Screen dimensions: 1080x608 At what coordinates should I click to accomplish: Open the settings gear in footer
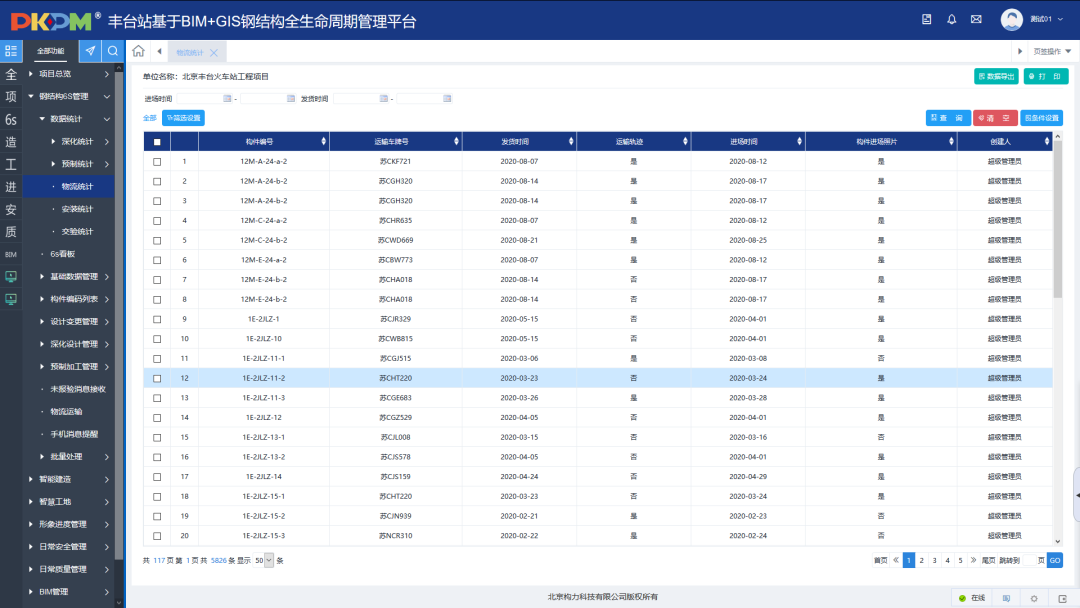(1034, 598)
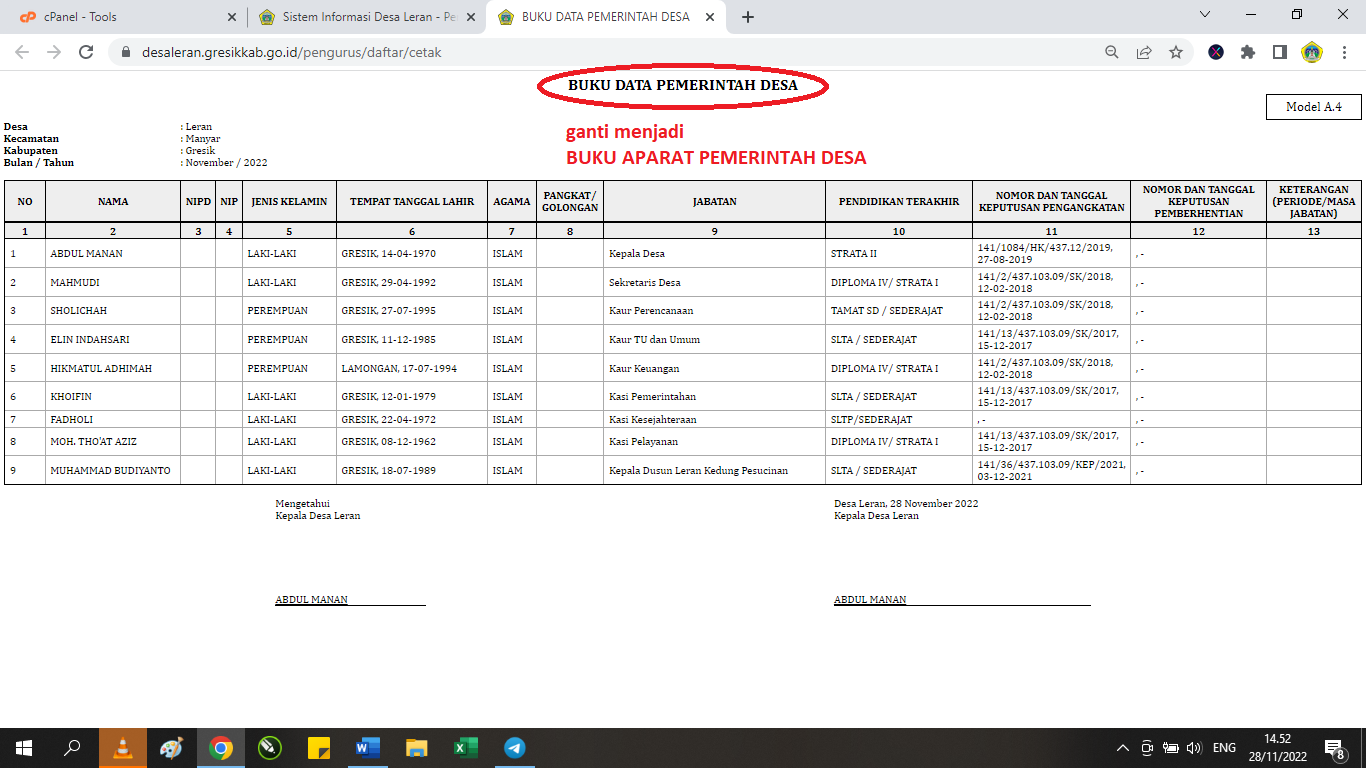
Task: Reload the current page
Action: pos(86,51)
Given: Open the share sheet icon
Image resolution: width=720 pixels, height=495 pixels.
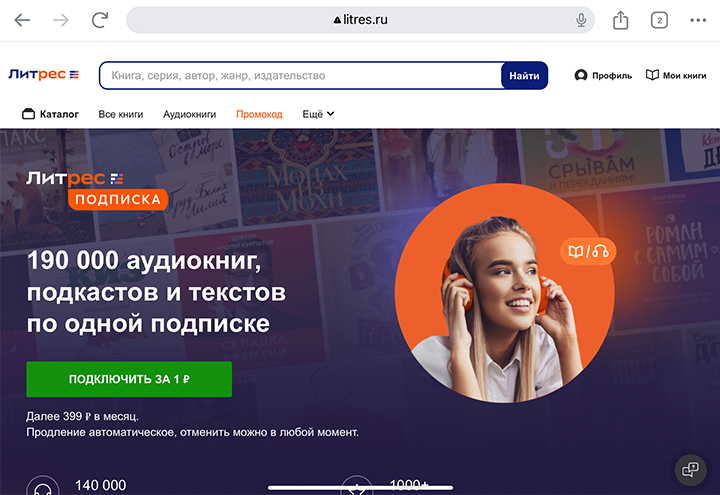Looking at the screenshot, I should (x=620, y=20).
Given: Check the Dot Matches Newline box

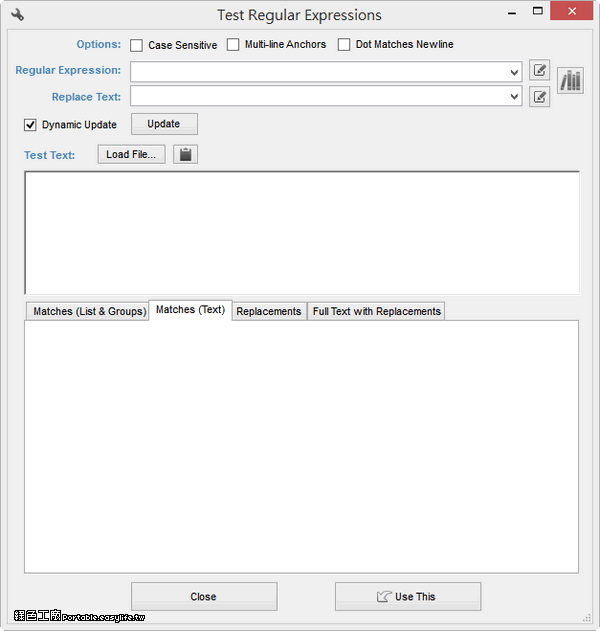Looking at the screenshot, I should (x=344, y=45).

________________

* Exercise prompt *
Only the text of the records is to be reproduced exactly; skip the pictures.

* Exercise response *
Screen dimensions: 1080x608 At what coordinates should I click to accomplish: Open the settings gear in footer
(1034, 598)
Task: Reload the current page
Action: pos(86,51)
Given: Open the share sheet icon
Image resolution: width=720 pixels, height=495 pixels.
Looking at the screenshot, I should (x=620, y=20).
Given: Check the Dot Matches Newline box

Looking at the screenshot, I should (x=344, y=45).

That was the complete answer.